Extracted material Block Start

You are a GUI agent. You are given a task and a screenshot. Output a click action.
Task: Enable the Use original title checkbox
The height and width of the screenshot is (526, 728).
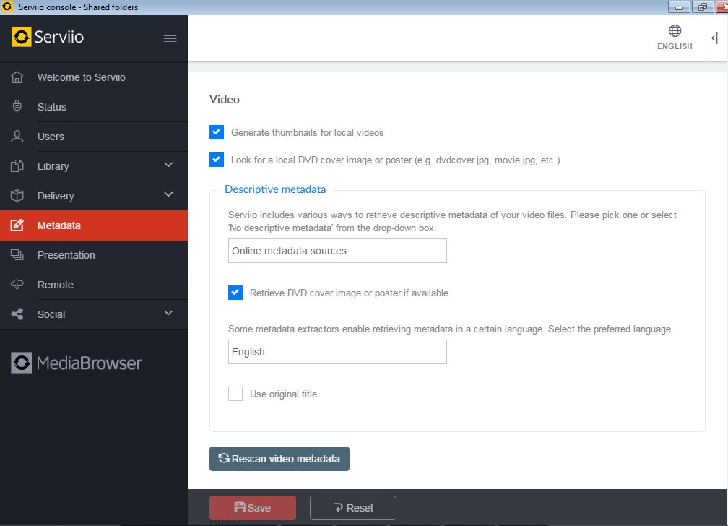click(x=235, y=394)
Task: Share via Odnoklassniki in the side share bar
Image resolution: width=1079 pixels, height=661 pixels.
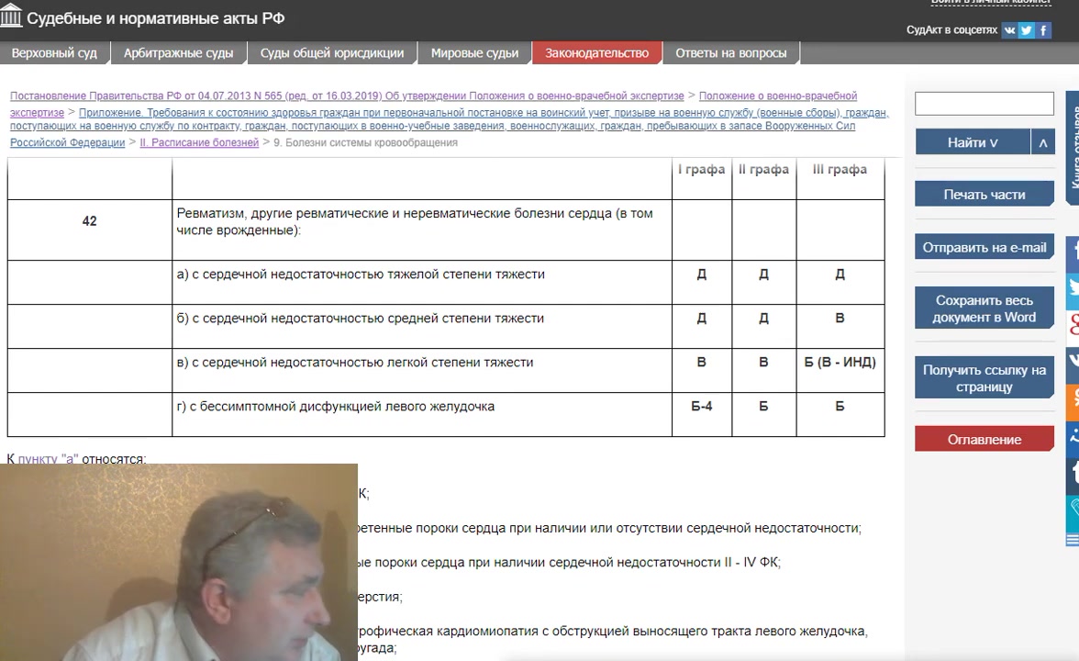Action: 1072,398
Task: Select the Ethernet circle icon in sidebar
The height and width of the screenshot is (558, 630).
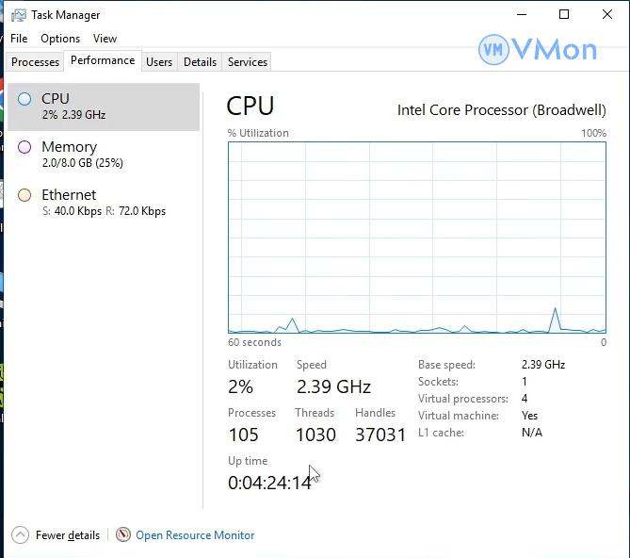Action: (x=24, y=195)
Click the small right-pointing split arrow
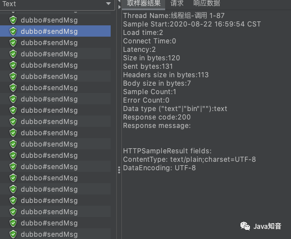 click(120, 7)
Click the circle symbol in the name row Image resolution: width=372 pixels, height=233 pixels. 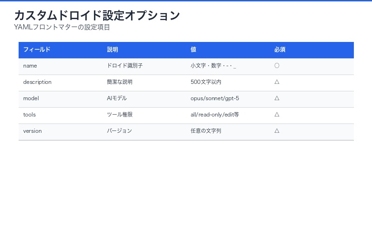[x=277, y=66]
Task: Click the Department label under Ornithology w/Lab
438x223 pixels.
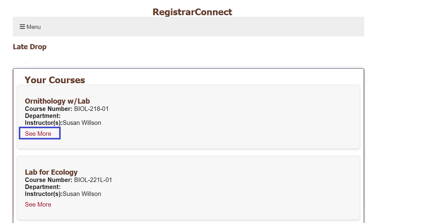Action: 43,116
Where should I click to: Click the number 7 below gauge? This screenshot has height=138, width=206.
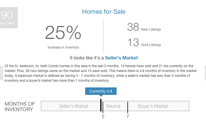[128, 116]
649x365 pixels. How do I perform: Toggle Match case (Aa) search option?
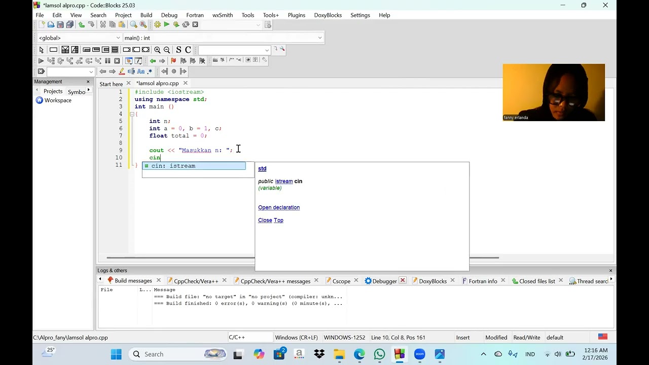point(140,71)
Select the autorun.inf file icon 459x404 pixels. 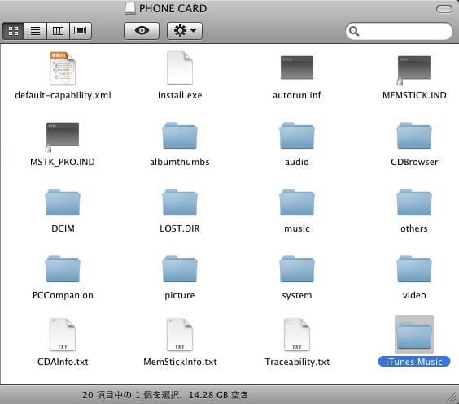297,67
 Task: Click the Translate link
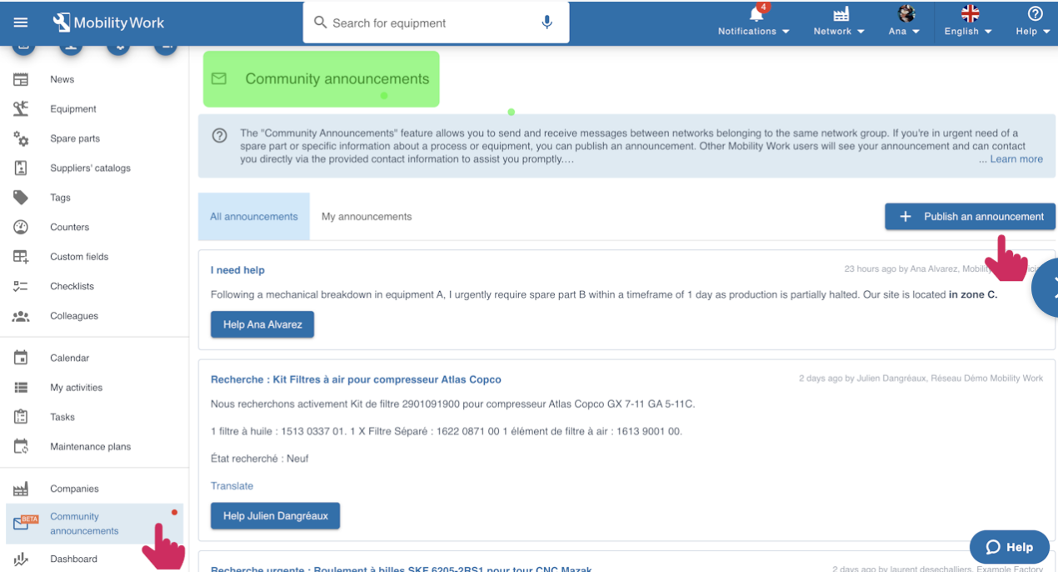pos(232,486)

Extracted material Block End

◆ Task objective
Pictures stay out. Print the data exactly, from its first line through the line containing "Task: Share via".

◆ Expected answer
You are a GUI agent. You are given a task and a screenshot. Output a click action.
Task: Enable the Use original title checkbox
The height and width of the screenshot is (526, 728).
click(x=235, y=394)
Task: Share via Odnoklassniki in the side share bar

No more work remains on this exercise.